According to new research, a single bitcoin transaction generates 272 grams of e-waste.
Alex de Vries, founder of financial analysis platform Digiconomist and researcher at MIT’s Center for Energy and Environmental Policy Research Christian Stoll, says the waste from crypto transactions is comparable to the small IT equipment waste produced by countries like the Netherlands.
During 2019, the bitcoin network processed 120 million transactions, while traditional payment service providers processed approximately 539 billion transactions.
“Bitcoin’s annual e-waste production increased to 30.7 metric kilotons by May 2021,” claims the researcher, which could increase to 64.4 metric kilotons of waste at the peak price levels seen earlier this year.
He says demand for mining hardware is disrupting the semiconductor supply chain, which is currently facing a global shortage caused by the growing need for the coronavirus pandemic, as well as the US-China trade war and a drought in Taiwan.
Another issue is the use of ASIC chips, which are specifically designed to mine crypto transactions and have made CPUs and GPUs obsolete; However, as technology develops, these single-purpose ASIC chips quickly become useless as miners demand increasingly faster machines.
“The lifetime of bitcoin mining equipment is limited to only 1.29 years”, estimates the research.
These issues are likely to escalate as time goes on, unless the bitcoin mining process is “completely replaced with a more sustainable alternative”.
One of those options is “proof of part” rather than “proof of work,” which is the process used to validate transactions.
“The first miner to find PoW” [proof of work] which meets the predetermined conditions, broadcasts the block to all nodes of the network.

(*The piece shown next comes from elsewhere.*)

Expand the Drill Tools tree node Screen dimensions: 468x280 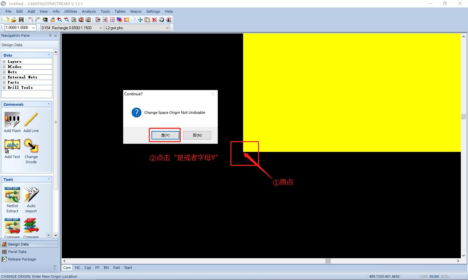click(x=4, y=87)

Receiving nodes express acceptance of the new block by building on top of it”, the paper states.
Calculating the “proof of work” of miners requires enormous amounts of energy to collect crypto currency, but the “proof of part” requirement is significantly less.
The Ethereum blockchain, which powers the ether currency as well as other technologies such as non-fungible tokens (NFTs), is transitioning to “proof of stake” technology – although the change has yet to take place.
Such a transition is inherently necessary, explained de Vries. Granthshala. “You can power this network with 100 percent renewable energy (which I don’t think is realistic, but let’s consider it purely theoretical), but you’re still left with an unsustainable situation with the potential for electronic waste. Will leave you with a pile. There is no real solution to this.”
He continued that “it would be technically possible to replace proof-of-work mining in bitcoin with a more permanent alternative like Ethereum is planning to do (and many others have already done so). If that ever happens in bitcoin.” If it happens, this currency could also be really sustainable, but currently no one in bitcoin is working on it.”
Ethereum currently consumes more energy as a medium-sized country needs to keep the network safe from malicious users. Unfortunately, that blockchain is powered by fossil fuels, which contribute to climate change.
analysis by Cambridge University suggests that the bitcoin network uses more than 121 terawatt-hours (TWh) annually, which would rank it among the top 30 electricity consumers worldwide if it were a country.
“Bitcoin’s energy consumption has more than quadrupled since the start of its last peak in 2017 and is set to worsen as energy inefficiencies are built into bitcoin’s DNA,” said Charles Hoskinson, CEO of major cryptography firm IOHK. ” Granthshala.